Verordening op de heffing en invordering van precariobelasting 2014

Artikel 1 Voorwerp van belasting; belastbaar feit

Onder de naam precariobelasting wordt een directe belasting geheven ter zake van het hebben van voorwerpen onder, op of boven, voor de openbare dienst bestemde gemeentegrond.

Artikel 2 Definities

Bij de toepassing van deze verordening wordt verstaan onder:

  • a.

    jaar : een kalenderjaar;

  • b.

    kwartaal: een kalenderkwartaal;

  • c.

    maand: een kalendermaand;

  • d.

    week: een periode van zeven achtereenvolgende dagen;

  • e.

    dag: een periode van vierentwintig uur, aanvangende om 0.00 uur, of een gedeelte

    daarvan;

  • f.

    rijwielstalling: een van gemeentewege ingerichte rijwielbewaarplaats.

    Artikel 3 Belastingplicht

    De belasting wordt geheven van degene die één of meer voorwerpen heeft onder, op of boven, voor de openbare dienst bestemde gemeentegrond, dan wel van degene ten behoeve van wie die voorwerpen onder, op of boven voor de openbare dienst bestemde gemeentegrond aanwezig zijn.
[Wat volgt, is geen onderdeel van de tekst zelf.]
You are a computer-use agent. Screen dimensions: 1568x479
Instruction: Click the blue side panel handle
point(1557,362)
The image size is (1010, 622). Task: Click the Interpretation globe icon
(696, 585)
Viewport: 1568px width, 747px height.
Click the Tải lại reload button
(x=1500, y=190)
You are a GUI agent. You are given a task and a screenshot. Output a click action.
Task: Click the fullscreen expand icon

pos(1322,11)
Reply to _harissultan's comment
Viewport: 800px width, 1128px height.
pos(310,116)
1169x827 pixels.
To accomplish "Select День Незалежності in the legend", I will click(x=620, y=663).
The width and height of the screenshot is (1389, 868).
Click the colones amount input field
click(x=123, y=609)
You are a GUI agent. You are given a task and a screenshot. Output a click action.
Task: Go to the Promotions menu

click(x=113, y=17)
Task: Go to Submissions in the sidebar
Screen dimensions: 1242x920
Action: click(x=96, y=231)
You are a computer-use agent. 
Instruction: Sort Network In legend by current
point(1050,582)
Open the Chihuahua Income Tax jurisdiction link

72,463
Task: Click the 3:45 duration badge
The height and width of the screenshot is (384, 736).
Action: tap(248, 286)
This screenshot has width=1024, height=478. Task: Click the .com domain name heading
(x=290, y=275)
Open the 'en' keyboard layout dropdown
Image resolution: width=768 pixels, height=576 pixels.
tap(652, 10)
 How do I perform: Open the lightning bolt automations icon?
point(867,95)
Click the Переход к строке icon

    Artikel 4 Vrijstellingen

    • a.

      voorwerpen, welke ingevolge een wettelijk voorschrift, overeenkomst of anderszins rechtens moeten worden gedoogd;

    • b.

      voorwerpen, waarvoor de gemeente een recht heft op grond van artikel 229, eerste lid, onderdeel a, van de Gemeentewet, danwel een privaatrechtelijke vergoeding is overeengekomen;

    • c.

      voorwerpen , waarvan de gemeente genothebbende krachtens eigendom, bezit of beperkt recht is, met uitzondering van voorwerpen die aanwezig zijn ten behoeve van een derde;

    • d.

      het gebruik of genot van openbare gemeentegrond of openbaar gemeentewater, ten algemene nutte;

    • e.

      het hebben van, door Post NL aangebrachte, brievenbussen, postzegelautomaten of telefooncellen;

    • f.

      het hebben van wegwijzers en verkeersaanwijzingen van de Koninklijke Nederlandsche Toeristenbond A.N.W.B. en van andere overeenkomstige instellingen;

    • g.

      het hebben van vlaggen, vlaggenstokken en vlaggenhouders zonder reclame of handelsnaam;

    • h.

      voor het hebben van borden, masten, palen, e.d., die in verband met de verkiezingen van publiekrechtelijke lichamen zijn aangebracht;

    • i.

      het hebben van afvoerbuizen van hemelwater, welke aan een gebouw zijn aangebracht en niet meer dan 0,10 meter buiten de gevel uitsteken;

    • j.

      het hebben van borden, waarvan de grootste afmeting niet meer bedraagt dan 0,30 meter en welke de naam en of onderneming, welke in het perceel, waartegen die borden zijn aangebracht, woont, is gevestigd of waar het beroep of bedrijf wordt uitgeoefend;

    • k.

      het hebben van voorwerpen uitsluitend gebezigd voor een sociaal, cultureel of godsdienstig doel;

    Artikel 5 Heffingsmaatstaf en tarief

    De belasting wordt geheven naar de maatstaven en de tarieven opgenomen in de bij deze verordening behorende tarieventabel.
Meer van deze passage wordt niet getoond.